Re: [PATCH v3] swiotlb: Adjust SWIOTBL bounce buffer size for SEV guests.

From: Ashish Kalra
Date: Thu Nov 05 2020 - 14:38:41 EST


On Thu, Nov 05, 2020 at 02:06:49PM -0500, Konrad Rzeszutek Wilk wrote:
> .
> > > Right, so I am wondering if we can do this better.
> > >
> > > That is you are never going to get any 32-bit devices with SEV right? That
> > > is there is nothing that bounds you to always use the memory below 4GB?
> > >
> >
> > We do support 32-bit PCIe passthrough devices with SEV.
>
> Ewww.. Which devices would this be?

That will be difficult to predict as customers could be doing
passthrough of all kinds of devices.

> >
> > Therefore, we can't just depend on >4G memory for SWIOTLB bounce buffering
> > when there is I/O pressure, because we do need to support device
> > passthrough of 32-bit devices.
>
> Presumarily there is just a handful of them?
>
Again, it will be incorrect to assume this.

> >
> > Considering this, we believe that this patch needs to adjust/extend
> > boot-allocation of SWIOTLB and we want to keep it simple to do this
> > within a range detemined by amount of allocated guest memory.
>
> I would prefer to not have to revert this in a year as customers
> complain about "I paid $$$ and I am wasting half a gig on something
> I am not using" and giving customers knobs to tweak this instead of
> doing the right thing from the start.

Currently, we face a lot of situations where we have to tell our
internal teams/external customers to explicitly increase SWIOTLB buffer
via the swiotlb parameter on the kernel command line, especially to
get better I/O performance numbers with SEV.

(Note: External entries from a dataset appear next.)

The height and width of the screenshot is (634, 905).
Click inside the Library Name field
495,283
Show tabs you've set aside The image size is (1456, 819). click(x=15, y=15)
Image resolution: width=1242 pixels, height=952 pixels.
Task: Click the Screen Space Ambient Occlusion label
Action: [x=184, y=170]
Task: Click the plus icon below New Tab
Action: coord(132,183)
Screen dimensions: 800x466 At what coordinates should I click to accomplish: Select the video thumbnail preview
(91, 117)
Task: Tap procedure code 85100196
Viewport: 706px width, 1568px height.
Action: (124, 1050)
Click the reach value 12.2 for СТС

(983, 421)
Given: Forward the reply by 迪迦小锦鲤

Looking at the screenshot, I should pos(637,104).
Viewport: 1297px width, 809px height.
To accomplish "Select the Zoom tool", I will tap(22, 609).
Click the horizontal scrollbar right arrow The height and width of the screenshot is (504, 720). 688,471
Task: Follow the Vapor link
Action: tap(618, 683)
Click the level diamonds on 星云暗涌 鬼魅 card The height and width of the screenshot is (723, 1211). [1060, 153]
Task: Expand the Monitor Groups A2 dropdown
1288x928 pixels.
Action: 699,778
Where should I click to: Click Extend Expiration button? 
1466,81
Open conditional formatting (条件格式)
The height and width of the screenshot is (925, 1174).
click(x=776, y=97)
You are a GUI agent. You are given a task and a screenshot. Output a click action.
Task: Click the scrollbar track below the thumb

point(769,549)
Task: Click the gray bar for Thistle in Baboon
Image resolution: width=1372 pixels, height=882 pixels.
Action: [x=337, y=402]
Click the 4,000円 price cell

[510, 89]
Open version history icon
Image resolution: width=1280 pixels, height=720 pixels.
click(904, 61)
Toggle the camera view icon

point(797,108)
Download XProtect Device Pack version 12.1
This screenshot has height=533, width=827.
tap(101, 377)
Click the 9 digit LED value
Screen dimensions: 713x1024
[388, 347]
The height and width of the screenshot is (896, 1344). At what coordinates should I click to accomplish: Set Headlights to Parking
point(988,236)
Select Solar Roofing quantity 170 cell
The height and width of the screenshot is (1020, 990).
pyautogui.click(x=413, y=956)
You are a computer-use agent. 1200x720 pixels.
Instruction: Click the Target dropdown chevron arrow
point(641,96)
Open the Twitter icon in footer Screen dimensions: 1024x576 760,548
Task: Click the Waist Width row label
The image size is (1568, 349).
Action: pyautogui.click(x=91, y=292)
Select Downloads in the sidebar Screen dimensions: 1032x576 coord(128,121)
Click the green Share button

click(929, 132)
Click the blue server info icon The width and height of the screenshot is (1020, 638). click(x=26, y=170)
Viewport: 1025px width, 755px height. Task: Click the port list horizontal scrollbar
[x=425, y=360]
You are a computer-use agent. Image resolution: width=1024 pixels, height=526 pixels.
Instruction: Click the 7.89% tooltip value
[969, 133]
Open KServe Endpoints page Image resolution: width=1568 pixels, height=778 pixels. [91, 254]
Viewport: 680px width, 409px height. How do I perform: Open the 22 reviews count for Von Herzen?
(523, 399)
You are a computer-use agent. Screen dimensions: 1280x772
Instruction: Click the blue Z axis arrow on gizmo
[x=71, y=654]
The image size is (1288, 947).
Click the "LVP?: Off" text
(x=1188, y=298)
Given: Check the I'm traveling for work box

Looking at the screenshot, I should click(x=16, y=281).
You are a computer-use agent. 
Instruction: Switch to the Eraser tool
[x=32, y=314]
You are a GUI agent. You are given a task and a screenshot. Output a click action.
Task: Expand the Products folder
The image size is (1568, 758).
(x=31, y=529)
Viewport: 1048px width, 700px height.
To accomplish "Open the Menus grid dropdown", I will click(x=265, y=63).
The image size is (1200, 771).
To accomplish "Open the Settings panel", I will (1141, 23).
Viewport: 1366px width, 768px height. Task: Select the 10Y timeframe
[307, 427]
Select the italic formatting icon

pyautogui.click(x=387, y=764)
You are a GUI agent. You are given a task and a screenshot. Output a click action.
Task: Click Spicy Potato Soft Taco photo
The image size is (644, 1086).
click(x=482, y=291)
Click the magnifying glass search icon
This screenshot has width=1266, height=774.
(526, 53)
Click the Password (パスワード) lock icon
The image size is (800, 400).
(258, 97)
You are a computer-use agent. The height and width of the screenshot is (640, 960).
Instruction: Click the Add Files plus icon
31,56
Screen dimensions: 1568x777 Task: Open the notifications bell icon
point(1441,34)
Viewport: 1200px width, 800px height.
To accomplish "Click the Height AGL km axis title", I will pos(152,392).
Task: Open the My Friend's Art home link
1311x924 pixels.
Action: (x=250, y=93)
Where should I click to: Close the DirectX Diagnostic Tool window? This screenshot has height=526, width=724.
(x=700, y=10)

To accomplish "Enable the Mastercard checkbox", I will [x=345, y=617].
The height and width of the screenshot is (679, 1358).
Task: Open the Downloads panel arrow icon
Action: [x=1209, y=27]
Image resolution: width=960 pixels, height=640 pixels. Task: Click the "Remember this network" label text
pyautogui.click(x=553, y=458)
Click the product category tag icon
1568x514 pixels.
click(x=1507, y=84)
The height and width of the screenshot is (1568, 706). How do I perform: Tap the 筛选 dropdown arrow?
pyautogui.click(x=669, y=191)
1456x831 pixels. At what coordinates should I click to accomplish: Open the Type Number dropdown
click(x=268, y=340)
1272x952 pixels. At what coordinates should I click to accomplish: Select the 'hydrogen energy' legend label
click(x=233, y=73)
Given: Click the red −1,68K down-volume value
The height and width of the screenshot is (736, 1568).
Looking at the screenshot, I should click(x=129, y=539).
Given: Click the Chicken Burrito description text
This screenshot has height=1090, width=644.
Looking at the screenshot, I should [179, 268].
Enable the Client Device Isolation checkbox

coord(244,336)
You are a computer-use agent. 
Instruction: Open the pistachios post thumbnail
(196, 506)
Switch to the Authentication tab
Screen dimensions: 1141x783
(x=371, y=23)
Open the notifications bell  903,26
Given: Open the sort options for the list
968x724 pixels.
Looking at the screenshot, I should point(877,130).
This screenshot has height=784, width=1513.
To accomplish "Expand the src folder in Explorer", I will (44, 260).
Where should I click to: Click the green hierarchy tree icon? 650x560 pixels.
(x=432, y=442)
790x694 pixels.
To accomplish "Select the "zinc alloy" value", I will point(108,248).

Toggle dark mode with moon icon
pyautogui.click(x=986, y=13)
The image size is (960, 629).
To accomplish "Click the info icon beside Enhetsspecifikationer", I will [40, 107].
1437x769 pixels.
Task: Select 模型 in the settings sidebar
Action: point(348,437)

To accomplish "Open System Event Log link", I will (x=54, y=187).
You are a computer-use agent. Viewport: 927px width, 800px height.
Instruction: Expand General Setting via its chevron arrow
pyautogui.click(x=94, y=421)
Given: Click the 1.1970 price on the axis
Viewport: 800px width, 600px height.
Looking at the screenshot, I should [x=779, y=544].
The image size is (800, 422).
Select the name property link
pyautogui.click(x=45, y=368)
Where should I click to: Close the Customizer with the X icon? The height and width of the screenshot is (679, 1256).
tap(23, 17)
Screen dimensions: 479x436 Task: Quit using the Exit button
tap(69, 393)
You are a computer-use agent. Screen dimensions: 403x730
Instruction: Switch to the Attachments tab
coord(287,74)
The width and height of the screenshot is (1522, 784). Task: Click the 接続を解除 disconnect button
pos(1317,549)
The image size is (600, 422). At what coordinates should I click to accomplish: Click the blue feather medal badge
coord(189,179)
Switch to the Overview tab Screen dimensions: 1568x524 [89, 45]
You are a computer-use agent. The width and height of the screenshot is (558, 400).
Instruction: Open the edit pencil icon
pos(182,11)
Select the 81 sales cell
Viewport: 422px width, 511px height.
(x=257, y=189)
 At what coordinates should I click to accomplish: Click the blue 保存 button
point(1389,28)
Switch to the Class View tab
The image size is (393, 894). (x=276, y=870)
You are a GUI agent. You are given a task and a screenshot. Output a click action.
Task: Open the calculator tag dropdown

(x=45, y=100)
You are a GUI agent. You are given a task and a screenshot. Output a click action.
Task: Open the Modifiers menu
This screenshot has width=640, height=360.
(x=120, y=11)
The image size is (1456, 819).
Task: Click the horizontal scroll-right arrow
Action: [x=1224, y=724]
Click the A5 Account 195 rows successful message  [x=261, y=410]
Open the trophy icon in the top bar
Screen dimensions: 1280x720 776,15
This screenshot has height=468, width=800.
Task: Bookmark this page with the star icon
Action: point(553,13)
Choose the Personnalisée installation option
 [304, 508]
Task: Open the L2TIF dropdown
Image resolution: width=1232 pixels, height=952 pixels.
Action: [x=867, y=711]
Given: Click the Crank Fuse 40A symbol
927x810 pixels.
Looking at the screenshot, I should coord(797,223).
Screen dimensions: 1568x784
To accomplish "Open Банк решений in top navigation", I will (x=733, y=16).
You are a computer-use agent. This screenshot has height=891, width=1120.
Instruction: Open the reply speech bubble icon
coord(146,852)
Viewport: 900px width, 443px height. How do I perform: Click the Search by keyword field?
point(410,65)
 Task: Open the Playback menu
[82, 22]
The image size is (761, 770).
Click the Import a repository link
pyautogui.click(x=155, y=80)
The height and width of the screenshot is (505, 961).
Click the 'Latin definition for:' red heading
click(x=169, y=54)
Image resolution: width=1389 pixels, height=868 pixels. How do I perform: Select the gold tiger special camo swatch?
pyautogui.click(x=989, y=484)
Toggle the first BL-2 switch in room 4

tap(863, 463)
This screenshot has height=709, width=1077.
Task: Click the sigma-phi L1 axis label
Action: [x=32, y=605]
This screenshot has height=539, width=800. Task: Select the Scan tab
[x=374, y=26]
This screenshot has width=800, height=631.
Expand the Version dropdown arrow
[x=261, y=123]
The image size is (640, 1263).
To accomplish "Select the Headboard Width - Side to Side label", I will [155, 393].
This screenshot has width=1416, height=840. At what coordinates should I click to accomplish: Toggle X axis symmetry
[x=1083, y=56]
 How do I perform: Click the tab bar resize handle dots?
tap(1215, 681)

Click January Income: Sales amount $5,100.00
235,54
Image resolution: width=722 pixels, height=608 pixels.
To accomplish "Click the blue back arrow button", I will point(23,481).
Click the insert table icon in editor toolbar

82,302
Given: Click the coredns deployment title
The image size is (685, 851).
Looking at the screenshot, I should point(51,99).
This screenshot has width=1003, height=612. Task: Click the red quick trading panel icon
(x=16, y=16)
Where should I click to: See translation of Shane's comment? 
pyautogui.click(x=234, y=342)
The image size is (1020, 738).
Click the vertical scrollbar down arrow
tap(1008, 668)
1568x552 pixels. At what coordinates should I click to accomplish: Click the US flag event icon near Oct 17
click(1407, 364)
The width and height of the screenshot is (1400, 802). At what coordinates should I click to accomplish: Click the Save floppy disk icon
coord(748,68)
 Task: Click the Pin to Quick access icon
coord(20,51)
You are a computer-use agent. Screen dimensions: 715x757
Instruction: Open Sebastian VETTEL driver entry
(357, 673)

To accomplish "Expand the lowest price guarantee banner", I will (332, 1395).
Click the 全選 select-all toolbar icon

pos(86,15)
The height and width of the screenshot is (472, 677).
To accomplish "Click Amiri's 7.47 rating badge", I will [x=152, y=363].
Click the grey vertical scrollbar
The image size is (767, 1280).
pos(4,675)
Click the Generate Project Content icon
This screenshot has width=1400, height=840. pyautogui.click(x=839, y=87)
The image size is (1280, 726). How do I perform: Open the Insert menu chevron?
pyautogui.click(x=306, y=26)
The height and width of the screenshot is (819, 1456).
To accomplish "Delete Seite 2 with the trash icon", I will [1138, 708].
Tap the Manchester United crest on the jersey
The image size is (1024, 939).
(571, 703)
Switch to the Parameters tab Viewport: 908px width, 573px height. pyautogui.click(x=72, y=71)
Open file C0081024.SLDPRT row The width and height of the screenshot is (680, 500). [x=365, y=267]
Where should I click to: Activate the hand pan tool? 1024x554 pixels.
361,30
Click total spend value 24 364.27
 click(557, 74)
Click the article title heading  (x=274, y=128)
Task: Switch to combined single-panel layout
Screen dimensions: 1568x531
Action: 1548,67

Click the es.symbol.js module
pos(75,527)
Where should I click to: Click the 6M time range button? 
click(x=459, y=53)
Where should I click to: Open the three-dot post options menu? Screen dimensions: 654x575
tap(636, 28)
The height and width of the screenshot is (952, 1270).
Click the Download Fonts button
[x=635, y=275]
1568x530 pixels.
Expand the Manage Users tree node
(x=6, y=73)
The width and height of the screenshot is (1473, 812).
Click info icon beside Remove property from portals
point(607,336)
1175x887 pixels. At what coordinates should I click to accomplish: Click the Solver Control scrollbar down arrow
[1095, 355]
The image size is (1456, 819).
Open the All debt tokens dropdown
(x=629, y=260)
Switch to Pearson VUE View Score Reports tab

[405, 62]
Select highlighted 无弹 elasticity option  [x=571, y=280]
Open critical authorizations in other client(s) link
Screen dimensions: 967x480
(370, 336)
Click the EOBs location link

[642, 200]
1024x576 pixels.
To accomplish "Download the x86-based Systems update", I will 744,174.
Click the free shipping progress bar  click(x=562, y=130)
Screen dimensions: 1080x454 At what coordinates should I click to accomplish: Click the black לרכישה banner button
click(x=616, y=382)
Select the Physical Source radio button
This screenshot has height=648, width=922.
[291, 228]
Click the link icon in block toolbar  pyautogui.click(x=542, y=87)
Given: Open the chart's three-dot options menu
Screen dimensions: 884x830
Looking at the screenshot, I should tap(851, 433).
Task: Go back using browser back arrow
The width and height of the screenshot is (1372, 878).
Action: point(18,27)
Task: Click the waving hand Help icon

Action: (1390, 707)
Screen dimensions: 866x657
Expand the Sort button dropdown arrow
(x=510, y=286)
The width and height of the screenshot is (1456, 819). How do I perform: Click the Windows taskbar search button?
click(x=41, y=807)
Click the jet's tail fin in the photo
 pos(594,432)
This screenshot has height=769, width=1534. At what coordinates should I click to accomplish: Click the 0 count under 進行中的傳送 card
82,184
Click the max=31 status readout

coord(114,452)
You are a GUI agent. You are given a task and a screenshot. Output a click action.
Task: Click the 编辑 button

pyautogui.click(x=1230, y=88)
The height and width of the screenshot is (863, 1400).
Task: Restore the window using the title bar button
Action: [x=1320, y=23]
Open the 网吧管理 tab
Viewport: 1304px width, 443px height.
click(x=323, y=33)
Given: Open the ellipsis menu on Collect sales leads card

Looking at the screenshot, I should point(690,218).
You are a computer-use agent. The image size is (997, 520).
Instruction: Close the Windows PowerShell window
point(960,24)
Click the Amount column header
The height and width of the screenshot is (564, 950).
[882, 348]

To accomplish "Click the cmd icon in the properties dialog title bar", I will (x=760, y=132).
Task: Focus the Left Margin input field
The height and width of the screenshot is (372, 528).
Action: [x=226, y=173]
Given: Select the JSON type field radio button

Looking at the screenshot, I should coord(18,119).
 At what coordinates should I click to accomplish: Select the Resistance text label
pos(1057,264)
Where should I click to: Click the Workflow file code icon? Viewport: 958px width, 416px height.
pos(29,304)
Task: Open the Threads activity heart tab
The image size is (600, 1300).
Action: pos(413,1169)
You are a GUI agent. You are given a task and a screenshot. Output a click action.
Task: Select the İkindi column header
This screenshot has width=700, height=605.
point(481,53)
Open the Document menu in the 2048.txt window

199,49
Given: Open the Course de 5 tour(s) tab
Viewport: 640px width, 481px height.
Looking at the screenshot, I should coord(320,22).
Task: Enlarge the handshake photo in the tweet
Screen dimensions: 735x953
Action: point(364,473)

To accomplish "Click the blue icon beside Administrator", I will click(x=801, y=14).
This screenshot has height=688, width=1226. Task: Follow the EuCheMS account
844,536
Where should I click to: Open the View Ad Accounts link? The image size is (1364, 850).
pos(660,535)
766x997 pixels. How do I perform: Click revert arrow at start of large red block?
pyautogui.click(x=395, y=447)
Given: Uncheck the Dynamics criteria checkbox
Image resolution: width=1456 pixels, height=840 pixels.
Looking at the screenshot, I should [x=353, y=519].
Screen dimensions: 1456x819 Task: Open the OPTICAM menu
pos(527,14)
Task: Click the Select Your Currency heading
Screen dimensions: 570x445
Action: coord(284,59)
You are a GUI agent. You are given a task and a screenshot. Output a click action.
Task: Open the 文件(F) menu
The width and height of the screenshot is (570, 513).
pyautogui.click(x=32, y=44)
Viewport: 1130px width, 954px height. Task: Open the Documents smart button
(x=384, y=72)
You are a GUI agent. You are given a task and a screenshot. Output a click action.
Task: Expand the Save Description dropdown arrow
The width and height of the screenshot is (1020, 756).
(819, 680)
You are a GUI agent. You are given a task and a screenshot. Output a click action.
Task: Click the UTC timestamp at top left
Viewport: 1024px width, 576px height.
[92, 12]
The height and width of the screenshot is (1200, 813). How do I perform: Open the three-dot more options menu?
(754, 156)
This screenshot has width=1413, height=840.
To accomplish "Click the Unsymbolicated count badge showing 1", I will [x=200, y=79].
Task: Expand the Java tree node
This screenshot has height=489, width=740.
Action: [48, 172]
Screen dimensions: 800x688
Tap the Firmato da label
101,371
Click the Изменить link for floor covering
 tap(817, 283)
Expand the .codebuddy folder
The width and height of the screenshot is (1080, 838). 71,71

So by having this SWIOTLB size adjustment done implicitly (even using a
static logic) is a great win-win situation. In other words, having even
a simple and static default increase of SWIOTLB buffer size for SEV is
really useful for us.

We can always think of adding all kinds of heuristics to this, but that
just adds too much complexity without any predictable performance gain.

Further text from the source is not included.